The task:
Nothing but the lines from the one containing "The image size is (1280, 800)." through the last line of the material should appear in the answer, transcribed exactly, pictures excluded.

Dataset records:
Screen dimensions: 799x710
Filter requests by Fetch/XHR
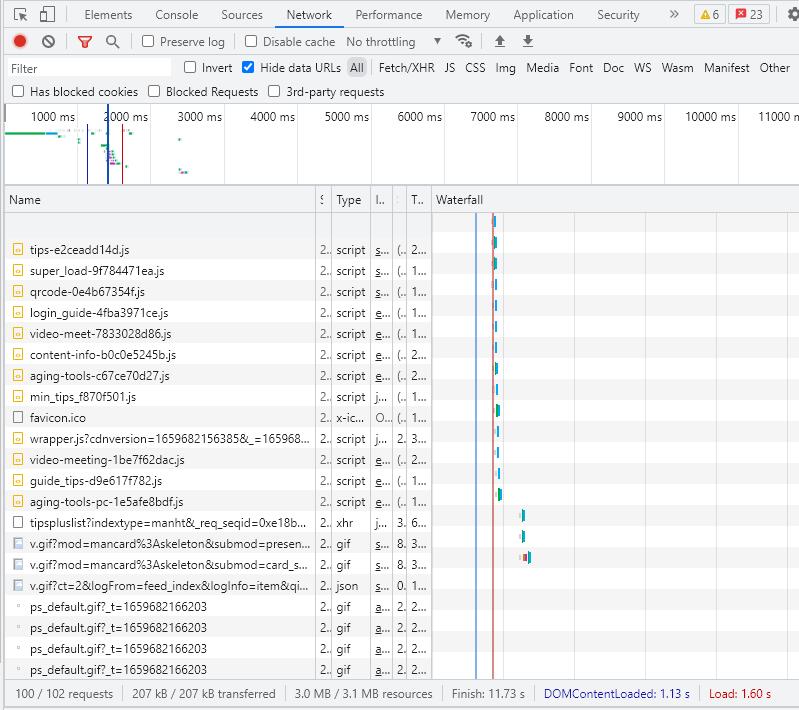pos(406,68)
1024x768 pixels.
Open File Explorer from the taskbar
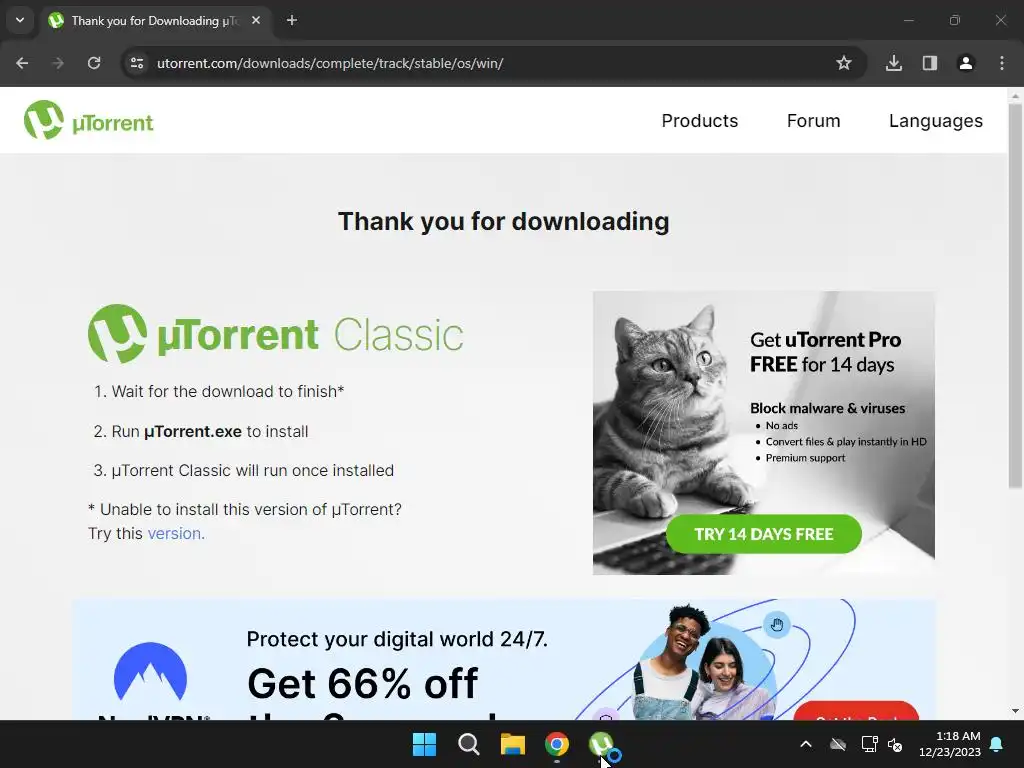(x=513, y=744)
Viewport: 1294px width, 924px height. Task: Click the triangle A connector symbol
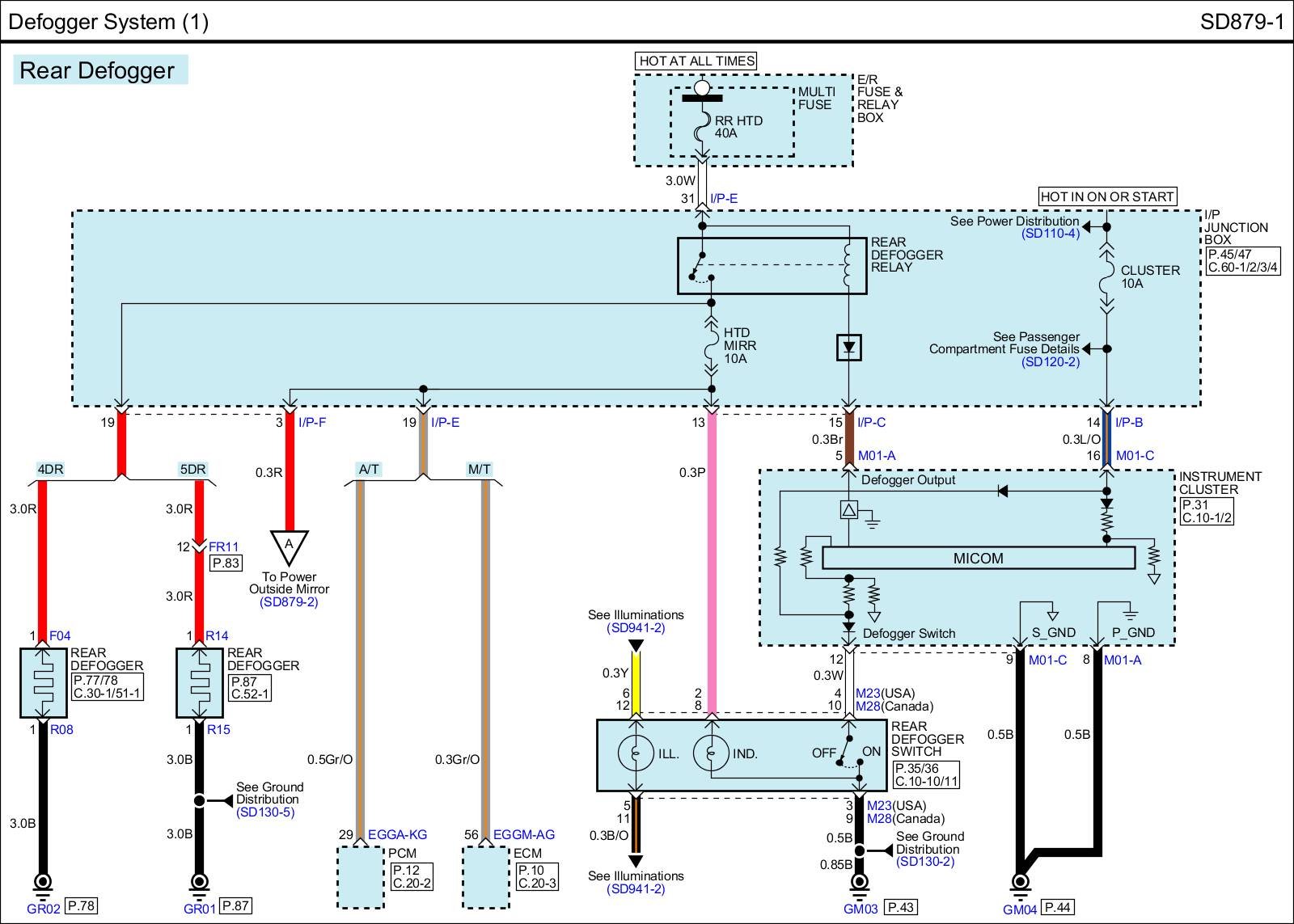point(289,546)
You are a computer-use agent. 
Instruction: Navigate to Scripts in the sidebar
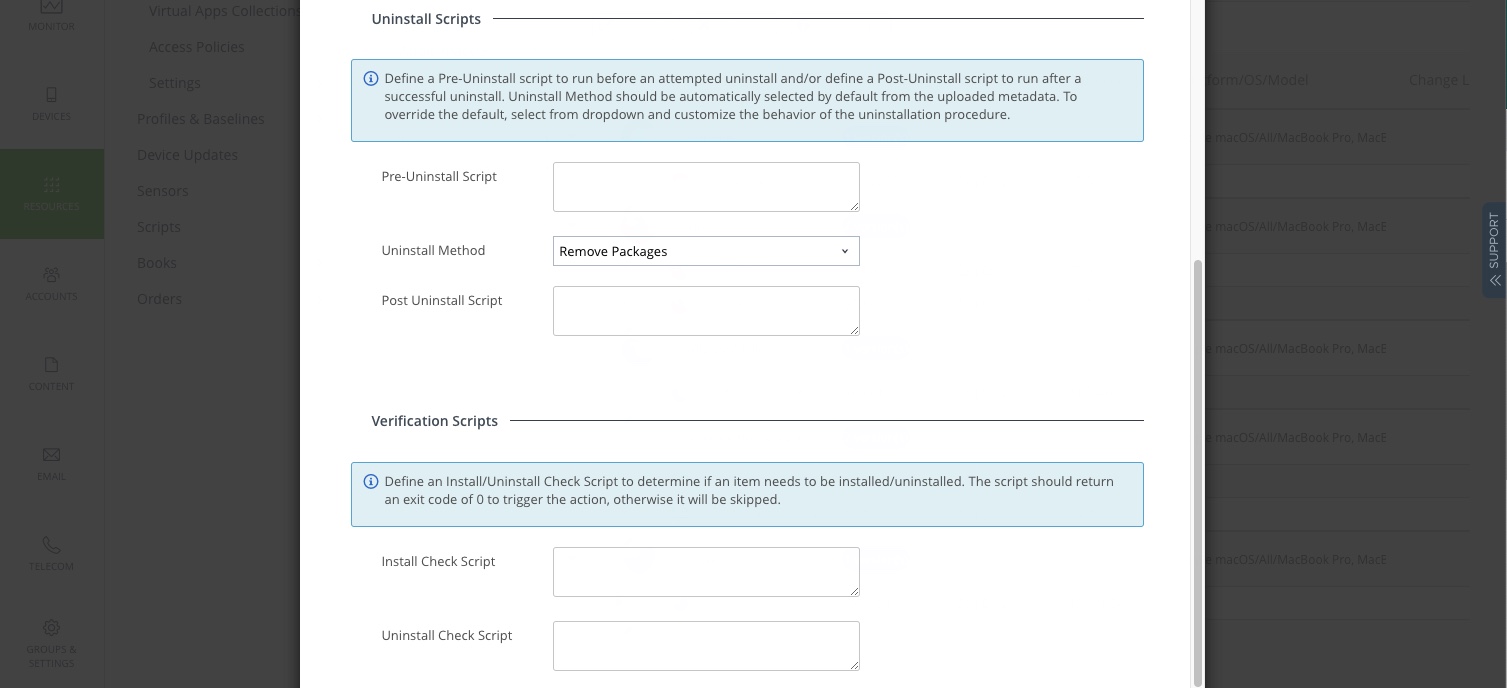click(x=158, y=227)

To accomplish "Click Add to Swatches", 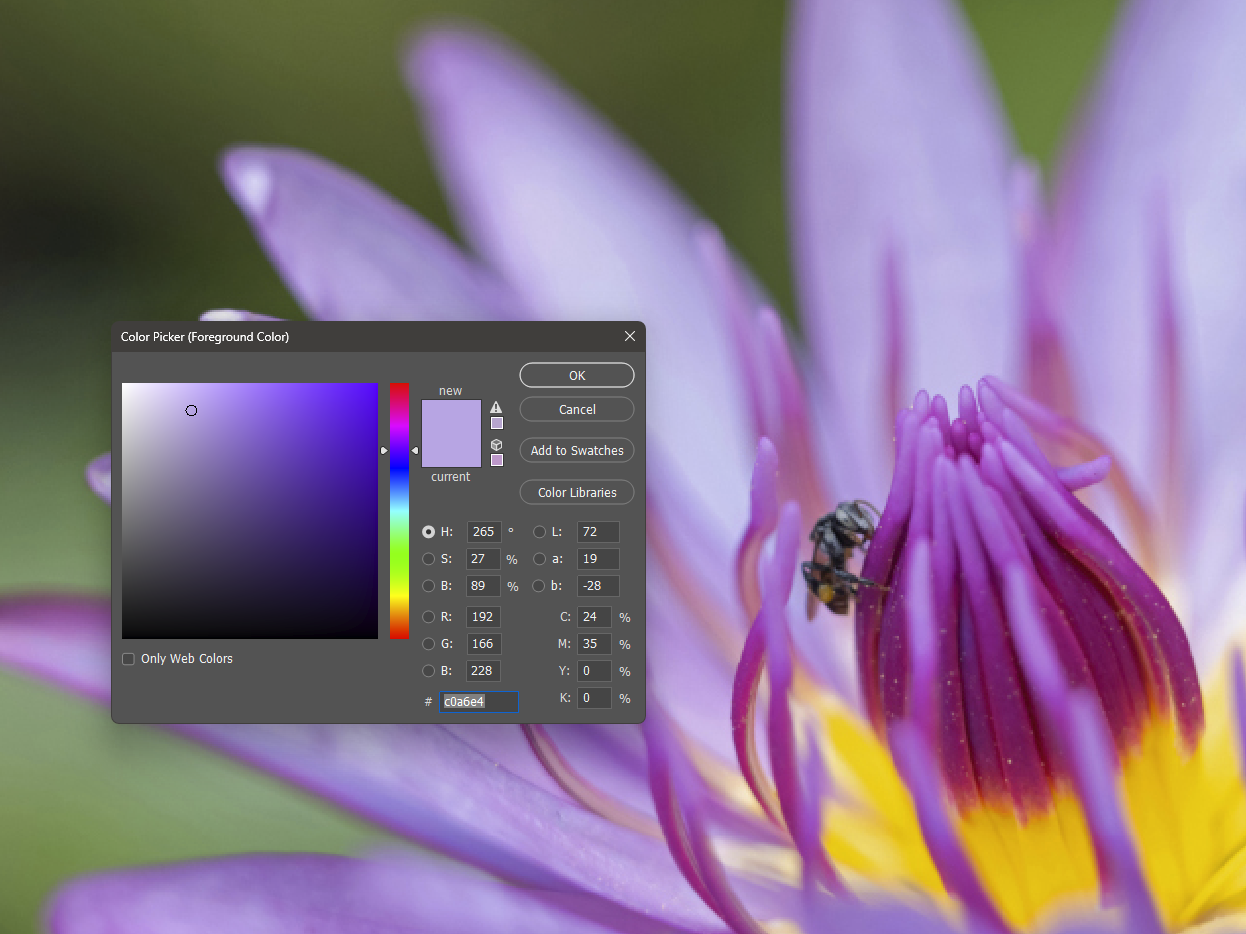I will tap(576, 450).
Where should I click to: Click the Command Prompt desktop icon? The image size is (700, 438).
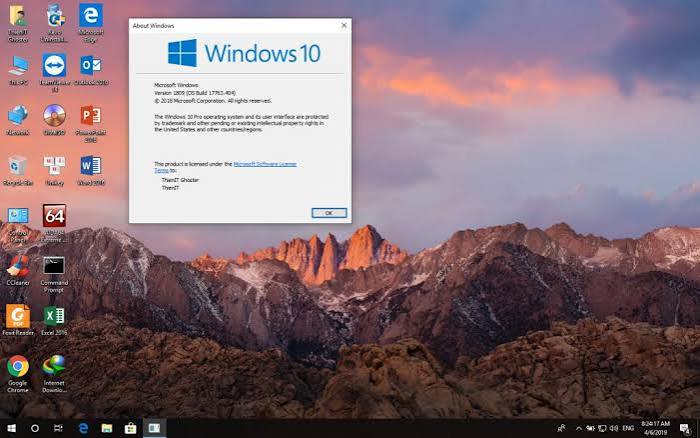pyautogui.click(x=54, y=274)
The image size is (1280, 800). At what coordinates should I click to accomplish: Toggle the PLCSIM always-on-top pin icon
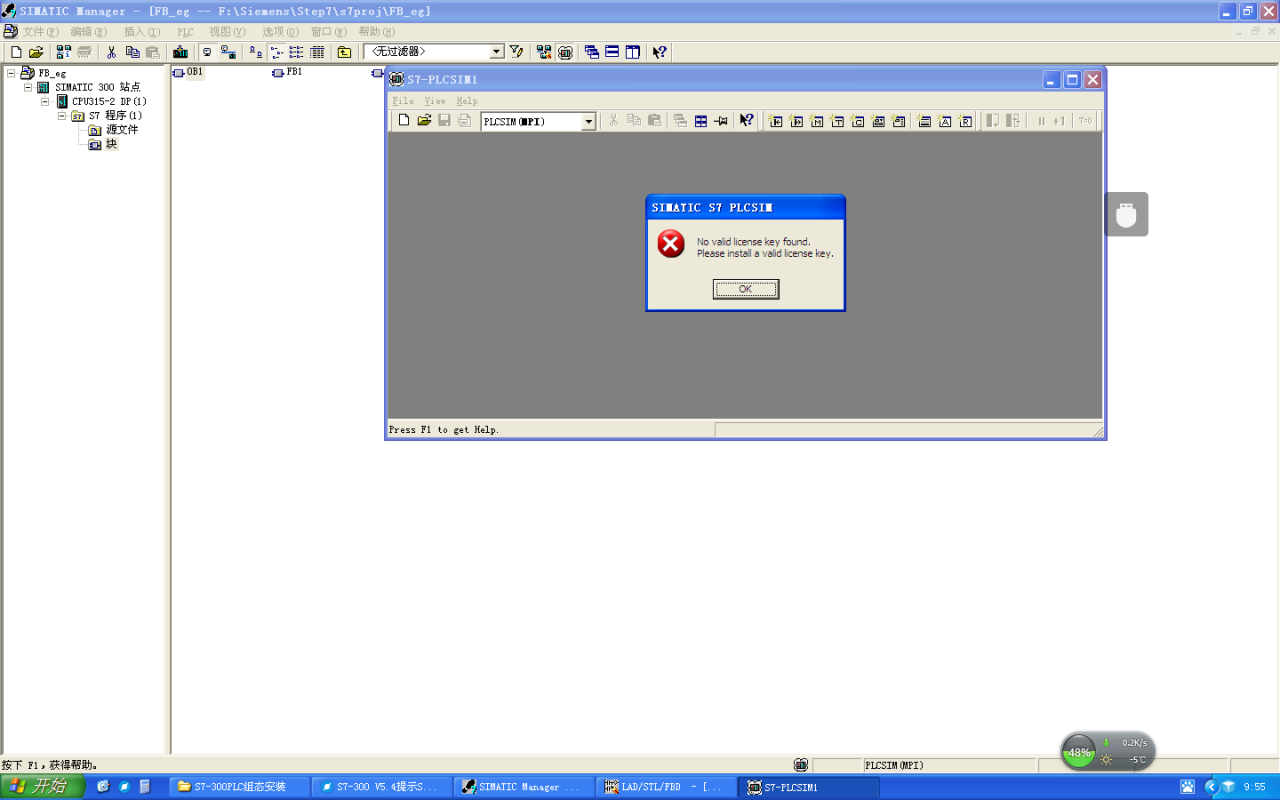(x=721, y=121)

Your solution:
The image size is (1280, 800). At what coordinates should I click to accomplish: Toggle the PLCSIM always-on-top pin icon
(x=721, y=121)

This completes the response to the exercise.